The research is the collaborative effort of RMIT, design firm Arup and Research Fellow Kristof Crolla of the Laboratory for Explorative Architecture and Design (LEAD).
Associate Professor Jane Burry, from the the School of Architecture and Design, said the project had explored the potential for using 3D printing to manufacture high-tech, lightweight SmartNodes that could be used with off-the-shelf, standard beams and fixings to construct a complex building.
“These SmartNodes will reduce building costs because they use less material, require less manufacturing processes and are quicker to manufacture,” she said.
“While 3D printing technologies have been around since the 1980s, it has had limited application in in the construction industry.
“People in the construction industry have used 3D printing with concrete, but not with the materials we have used.
“The light weight of the SmartNodes means builders will save a lot on foundations, as well as on materials.
“There is interest from the construction industry, as well as technology, aerospace and medical because of the different forms we can create.”

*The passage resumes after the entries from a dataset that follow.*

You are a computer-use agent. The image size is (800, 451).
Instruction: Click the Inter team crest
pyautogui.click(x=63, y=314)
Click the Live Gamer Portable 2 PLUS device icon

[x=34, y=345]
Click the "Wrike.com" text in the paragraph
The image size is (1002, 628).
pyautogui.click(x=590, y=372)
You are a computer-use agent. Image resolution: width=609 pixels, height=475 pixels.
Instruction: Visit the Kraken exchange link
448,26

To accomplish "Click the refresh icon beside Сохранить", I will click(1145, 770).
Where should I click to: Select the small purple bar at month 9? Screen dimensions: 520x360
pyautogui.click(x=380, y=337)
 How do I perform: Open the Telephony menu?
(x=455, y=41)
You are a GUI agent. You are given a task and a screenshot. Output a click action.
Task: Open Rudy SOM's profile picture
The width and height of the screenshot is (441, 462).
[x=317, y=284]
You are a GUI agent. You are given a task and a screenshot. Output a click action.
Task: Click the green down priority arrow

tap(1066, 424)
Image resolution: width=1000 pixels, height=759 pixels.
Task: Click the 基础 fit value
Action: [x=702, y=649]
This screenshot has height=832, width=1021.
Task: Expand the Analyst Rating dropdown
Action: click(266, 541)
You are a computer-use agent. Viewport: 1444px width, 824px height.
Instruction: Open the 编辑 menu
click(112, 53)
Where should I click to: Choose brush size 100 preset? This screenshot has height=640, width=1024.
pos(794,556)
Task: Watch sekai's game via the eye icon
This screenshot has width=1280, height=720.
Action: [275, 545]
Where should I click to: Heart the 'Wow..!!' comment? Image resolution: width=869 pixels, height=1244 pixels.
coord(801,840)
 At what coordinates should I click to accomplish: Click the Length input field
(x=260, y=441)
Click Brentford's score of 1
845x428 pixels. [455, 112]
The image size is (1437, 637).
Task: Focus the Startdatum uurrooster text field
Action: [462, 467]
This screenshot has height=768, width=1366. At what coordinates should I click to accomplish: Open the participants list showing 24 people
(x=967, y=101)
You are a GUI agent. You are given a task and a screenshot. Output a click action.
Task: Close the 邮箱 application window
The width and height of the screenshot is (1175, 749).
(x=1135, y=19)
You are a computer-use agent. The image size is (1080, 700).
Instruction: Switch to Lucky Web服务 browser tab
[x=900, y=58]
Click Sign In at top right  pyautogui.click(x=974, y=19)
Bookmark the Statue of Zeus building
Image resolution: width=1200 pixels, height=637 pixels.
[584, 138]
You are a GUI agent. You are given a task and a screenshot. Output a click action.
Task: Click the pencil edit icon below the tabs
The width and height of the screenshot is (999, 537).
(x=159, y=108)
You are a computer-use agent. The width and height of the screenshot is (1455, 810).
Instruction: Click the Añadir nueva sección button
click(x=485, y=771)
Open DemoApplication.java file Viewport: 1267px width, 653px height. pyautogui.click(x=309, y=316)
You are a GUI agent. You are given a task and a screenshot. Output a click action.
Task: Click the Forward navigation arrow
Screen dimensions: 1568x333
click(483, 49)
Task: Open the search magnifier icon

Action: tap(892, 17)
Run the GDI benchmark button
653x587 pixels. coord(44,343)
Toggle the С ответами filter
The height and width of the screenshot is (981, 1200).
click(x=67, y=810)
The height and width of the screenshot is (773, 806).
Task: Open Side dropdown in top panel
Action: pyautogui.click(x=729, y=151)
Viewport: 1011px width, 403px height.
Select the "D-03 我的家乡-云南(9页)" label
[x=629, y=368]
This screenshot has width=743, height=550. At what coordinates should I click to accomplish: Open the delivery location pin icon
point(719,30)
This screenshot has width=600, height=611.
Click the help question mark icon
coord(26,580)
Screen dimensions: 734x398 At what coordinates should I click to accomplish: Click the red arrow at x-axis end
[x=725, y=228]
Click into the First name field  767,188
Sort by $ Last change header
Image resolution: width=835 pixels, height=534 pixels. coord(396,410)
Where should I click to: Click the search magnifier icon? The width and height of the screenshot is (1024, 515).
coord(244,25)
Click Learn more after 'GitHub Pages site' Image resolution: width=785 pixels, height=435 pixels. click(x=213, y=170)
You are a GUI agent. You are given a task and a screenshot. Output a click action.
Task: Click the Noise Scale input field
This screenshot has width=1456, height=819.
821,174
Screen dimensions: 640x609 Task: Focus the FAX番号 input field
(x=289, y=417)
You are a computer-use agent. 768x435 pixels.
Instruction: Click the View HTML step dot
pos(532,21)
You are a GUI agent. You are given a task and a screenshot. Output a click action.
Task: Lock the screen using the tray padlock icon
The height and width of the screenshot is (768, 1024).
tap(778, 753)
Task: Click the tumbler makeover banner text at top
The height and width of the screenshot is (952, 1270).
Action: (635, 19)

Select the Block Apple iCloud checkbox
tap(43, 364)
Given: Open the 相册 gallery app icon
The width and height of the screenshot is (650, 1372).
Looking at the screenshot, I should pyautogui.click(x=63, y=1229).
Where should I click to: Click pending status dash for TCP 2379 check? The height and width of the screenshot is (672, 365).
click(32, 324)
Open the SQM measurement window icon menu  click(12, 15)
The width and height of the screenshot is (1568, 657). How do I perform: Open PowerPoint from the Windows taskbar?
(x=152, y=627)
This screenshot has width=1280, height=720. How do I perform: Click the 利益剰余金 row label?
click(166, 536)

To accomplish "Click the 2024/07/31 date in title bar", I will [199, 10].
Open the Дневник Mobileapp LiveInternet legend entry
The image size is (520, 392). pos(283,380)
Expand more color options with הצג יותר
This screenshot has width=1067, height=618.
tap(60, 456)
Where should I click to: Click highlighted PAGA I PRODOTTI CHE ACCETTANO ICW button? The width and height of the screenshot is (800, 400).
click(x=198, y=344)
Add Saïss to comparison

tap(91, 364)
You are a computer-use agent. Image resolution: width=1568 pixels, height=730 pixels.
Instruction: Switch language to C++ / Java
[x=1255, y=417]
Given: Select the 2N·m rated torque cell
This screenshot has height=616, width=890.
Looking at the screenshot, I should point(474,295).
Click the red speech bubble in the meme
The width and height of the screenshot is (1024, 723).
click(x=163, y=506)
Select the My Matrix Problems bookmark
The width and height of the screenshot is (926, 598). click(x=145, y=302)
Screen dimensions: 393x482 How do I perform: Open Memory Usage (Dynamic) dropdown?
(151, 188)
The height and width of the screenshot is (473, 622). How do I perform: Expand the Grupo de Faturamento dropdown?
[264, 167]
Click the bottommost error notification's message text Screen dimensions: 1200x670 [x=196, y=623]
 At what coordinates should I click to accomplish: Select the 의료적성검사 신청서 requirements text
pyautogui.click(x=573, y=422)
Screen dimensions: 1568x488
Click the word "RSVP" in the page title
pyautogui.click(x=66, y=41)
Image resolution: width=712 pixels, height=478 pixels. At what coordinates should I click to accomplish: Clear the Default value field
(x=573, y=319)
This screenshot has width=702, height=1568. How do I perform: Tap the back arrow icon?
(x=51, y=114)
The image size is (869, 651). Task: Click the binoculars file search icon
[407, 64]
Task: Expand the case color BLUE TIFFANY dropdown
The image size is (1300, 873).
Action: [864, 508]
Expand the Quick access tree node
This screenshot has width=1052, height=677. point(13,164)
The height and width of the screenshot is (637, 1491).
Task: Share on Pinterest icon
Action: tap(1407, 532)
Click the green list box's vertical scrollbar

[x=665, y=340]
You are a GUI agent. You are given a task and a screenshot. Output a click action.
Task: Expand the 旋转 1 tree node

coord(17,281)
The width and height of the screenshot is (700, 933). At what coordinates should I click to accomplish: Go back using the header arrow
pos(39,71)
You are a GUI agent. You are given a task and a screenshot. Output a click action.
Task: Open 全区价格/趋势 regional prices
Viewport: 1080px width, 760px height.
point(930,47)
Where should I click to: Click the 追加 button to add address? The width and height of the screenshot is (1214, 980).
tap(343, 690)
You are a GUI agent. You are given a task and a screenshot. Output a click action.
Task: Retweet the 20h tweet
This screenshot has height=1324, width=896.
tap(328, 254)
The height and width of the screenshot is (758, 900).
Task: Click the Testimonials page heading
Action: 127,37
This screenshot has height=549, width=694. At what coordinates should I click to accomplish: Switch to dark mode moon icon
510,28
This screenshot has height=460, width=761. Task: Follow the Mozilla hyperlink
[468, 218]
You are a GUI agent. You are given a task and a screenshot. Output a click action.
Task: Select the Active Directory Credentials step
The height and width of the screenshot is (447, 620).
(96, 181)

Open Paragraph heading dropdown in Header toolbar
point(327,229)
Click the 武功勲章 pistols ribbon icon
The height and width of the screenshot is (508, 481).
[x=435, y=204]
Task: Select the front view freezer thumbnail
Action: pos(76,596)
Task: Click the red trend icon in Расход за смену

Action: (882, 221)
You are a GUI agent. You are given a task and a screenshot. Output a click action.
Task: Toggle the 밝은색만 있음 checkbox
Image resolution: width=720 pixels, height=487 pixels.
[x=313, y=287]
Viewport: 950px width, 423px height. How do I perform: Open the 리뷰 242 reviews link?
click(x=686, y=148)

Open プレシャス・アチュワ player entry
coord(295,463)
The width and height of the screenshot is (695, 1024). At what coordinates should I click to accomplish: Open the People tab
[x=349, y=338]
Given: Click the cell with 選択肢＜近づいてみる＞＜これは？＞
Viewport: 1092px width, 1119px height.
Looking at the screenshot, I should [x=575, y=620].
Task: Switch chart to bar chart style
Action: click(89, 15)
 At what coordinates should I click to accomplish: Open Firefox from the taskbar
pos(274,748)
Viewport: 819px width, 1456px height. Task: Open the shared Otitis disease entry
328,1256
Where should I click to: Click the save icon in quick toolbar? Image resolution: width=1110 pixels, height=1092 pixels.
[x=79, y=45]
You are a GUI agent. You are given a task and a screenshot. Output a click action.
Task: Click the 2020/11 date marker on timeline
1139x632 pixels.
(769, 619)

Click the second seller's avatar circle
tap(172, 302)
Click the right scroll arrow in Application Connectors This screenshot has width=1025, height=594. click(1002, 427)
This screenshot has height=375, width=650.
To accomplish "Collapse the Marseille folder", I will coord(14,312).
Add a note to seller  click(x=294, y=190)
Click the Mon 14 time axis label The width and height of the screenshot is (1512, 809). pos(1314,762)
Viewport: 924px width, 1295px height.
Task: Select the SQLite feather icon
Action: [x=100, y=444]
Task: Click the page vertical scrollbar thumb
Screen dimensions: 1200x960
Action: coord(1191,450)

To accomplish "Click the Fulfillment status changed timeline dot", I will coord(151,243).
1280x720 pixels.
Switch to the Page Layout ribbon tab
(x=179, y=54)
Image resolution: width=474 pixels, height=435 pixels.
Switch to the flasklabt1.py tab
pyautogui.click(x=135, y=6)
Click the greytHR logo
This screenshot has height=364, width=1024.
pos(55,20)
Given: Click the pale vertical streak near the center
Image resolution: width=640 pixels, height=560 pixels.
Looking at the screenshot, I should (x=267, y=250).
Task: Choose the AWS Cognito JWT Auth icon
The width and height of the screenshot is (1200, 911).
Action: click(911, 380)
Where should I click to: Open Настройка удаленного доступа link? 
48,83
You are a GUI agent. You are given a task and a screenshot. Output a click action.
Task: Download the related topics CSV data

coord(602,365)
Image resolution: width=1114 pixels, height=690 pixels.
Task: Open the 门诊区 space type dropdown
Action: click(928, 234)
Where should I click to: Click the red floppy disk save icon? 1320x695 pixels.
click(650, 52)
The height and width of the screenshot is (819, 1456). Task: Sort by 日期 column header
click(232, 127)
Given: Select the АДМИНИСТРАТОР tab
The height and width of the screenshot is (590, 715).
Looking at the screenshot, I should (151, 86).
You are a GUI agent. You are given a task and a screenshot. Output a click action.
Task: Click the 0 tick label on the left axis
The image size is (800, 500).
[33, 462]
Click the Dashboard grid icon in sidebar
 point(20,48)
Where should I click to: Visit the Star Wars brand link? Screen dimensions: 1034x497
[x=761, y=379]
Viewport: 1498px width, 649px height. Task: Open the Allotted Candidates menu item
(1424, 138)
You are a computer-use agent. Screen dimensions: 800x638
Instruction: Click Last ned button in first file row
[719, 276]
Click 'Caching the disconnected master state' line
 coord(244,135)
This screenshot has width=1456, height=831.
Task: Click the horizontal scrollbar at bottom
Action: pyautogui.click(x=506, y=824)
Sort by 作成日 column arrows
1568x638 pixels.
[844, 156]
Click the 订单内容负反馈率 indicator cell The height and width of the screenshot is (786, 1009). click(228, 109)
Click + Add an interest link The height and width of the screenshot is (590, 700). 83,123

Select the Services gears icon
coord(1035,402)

Dr Andrew Maher, Arup’s Head of Digital Innovation, said the company had been working on additive manufacturing and its impact on design and construction processes for the past few years.
“We see these types of technologies emerging from research laboratories to industry in the very near future – it’s extremely exciting,” he said.
Research fellow Nicholas Williams and Arup staff from Australia and the US – who together spent 12 months working on the project – recently presented their findings to the REAL2015 conference in San Francisco.
Mr Williams said the application of the SmartNodes system to architecture and engineering meant there was more flexibility in the building design without the extra cost.